Mitchell Myers

Personal information
- Date of birth: July 15, 1999 (age 27)
- Place of birth: Aiken, South Carolina, United States
- Height: 1.80 m (5 ft 11 in)
- Position: Defender

Youth career
- 0000–2017: CESA

College career
- Years: Team / Apps / (Gls)
- 2017–2019: South Carolina Gamecocks / 34 / (3)
- 2020–2021: Wofford Terriers / 16 / (2)

Senior career*
- Years: Team / Apps / (Gls)
- 2019–2021: South Carolina United / 9 / (1)
- 2022: Memphis 901 / 3 / (0)

= Mitchell Myers =

American soccer player

Mitchell Myers (born July 15, 1999) is an American soccer player who plays as a defender.

== Career ==
=== Early career ===
Myers attended South Aiken High School, where he was a four-time all-region selection for his high school squad, earned all-state honors twice, and led team to lower state championship game. Myers also playing club soccer for the Carolina Elite Soccer Academy, where he was a part of three state championship teams.

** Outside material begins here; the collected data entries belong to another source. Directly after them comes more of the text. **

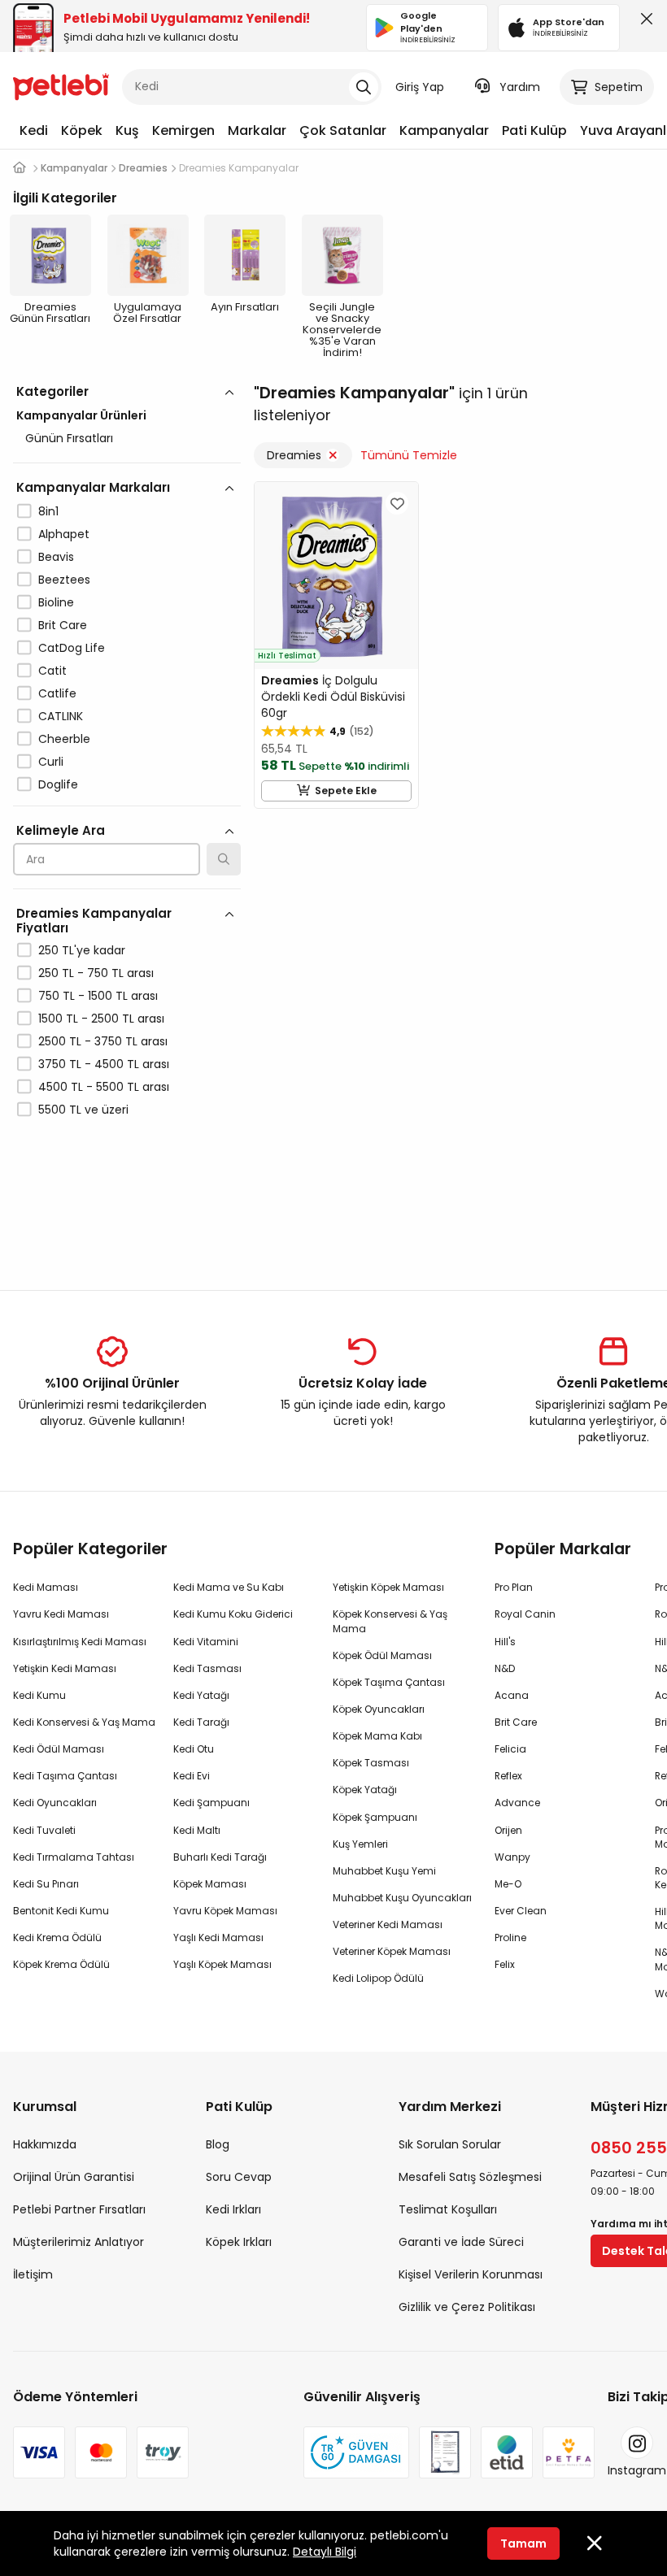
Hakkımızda (44, 2144)
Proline (510, 1937)
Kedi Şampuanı (211, 1802)
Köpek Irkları (239, 2242)
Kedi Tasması (207, 1668)
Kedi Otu (193, 1749)
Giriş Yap (419, 87)
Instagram (637, 2470)
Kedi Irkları (233, 2209)
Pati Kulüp (534, 130)
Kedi (34, 130)
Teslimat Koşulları (448, 2209)
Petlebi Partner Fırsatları (79, 2209)
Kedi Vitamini (205, 1642)
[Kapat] (643, 22)
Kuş (127, 130)
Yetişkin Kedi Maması (64, 1668)
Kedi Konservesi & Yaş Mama (84, 1722)
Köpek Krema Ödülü (61, 1964)
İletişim (33, 2274)
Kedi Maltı (196, 1830)
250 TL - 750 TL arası (96, 973)
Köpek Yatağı (365, 1789)
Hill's (505, 1642)
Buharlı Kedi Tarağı (220, 1857)
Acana (512, 1695)
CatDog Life (71, 648)
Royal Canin (525, 1614)
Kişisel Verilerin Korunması (471, 2274)
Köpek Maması (209, 1884)
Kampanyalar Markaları (93, 487)
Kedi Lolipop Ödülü (378, 1978)
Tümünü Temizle (408, 455)
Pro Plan (514, 1587)
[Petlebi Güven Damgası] (356, 2452)
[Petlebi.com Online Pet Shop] (61, 85)
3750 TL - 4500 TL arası (103, 1064)
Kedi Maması (45, 1587)
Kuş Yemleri (360, 1844)
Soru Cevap (239, 2177)
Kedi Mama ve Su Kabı (228, 1587)
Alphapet (63, 534)
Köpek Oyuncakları (379, 1709)
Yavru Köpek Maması (225, 1911)
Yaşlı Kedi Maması (218, 1937)
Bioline (56, 602)
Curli (50, 762)
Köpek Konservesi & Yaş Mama (390, 1621)
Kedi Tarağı (201, 1722)
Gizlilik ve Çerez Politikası (467, 2307)
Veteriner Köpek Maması (392, 1951)
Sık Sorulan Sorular (450, 2144)
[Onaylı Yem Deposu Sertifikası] (445, 2452)
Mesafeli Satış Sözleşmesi (470, 2177)
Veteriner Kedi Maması (387, 1924)
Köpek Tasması (371, 1763)
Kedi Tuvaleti (44, 1830)
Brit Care (62, 625)
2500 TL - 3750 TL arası (103, 1041)
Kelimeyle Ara (60, 830)
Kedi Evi (191, 1776)
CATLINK (60, 716)
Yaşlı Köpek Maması (222, 1964)
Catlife (57, 693)
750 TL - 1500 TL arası (98, 996)
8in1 (48, 511)
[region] (127, 821)
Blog (217, 2144)
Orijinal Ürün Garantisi (73, 2177)
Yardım (519, 87)
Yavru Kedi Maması (61, 1614)
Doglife (58, 784)
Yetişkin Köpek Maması (388, 1587)
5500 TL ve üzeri (83, 1109)
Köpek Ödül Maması (382, 1655)
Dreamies (294, 455)
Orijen (508, 1830)
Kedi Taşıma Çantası (65, 1776)
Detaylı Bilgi (324, 2551)
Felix (505, 1964)
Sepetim (619, 87)
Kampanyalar (444, 130)
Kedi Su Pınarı (46, 1884)
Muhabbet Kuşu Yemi (384, 1871)
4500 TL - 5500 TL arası (103, 1087)
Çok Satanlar (342, 130)
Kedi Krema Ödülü (57, 1937)
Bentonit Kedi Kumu (61, 1911)
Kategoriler (52, 391)
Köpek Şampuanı (375, 1817)
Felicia (510, 1749)
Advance (517, 1802)
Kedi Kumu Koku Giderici (233, 1614)
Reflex (508, 1776)
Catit (52, 670)
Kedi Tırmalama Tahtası (73, 1857)
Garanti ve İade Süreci (461, 2242)
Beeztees (64, 579)
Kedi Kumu (39, 1695)
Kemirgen (183, 130)
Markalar (257, 130)
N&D (505, 1668)
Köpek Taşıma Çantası (389, 1682)
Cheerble (64, 739)
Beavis (56, 557)
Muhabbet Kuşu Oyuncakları (402, 1898)
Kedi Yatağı (201, 1695)
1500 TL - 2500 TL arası (101, 1018)
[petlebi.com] (19, 168)
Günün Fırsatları (69, 438)
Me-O (508, 1884)
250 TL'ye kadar (81, 950)
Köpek (81, 130)
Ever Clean (521, 1911)
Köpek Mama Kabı (377, 1736)
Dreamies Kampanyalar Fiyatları (94, 920)
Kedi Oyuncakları (55, 1802)
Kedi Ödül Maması (58, 1749)
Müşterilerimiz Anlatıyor (78, 2242)
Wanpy (512, 1857)
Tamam (523, 2543)
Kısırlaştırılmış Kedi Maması (79, 1642)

In 2017, Myers attended the University of South Carolina to play college soccer. Myers did not play during the 2019 season, but across the 2017 and 2018 season, Myers made 34 appearances, scoring three goals and tallying six assists. He was named Third Team All-Conference USA in 2018.

In 2020, Myers transferred to Wofford College, missing the 2020–21 season due to injury, but made 16 appearances in 2021, scoring two goals and leading the team with seven assists. Myers also earned All-SoCon First Team honors.

While at college, Myers was part of the South Carolina United team who competed in the USL League Two, making nine regular season appearances and scoring a single goal in 2019. Myers was part of the team in 2021, but didn't make an appearance.

=== Professional ===
On February 9, 2022, Myers signed with USL Championship side Memphis 901. He made his professional debut on March 12, 2022, appearing as a 77th–minute substitute during a 0–3 loss to Pittsburgh Riverhounds.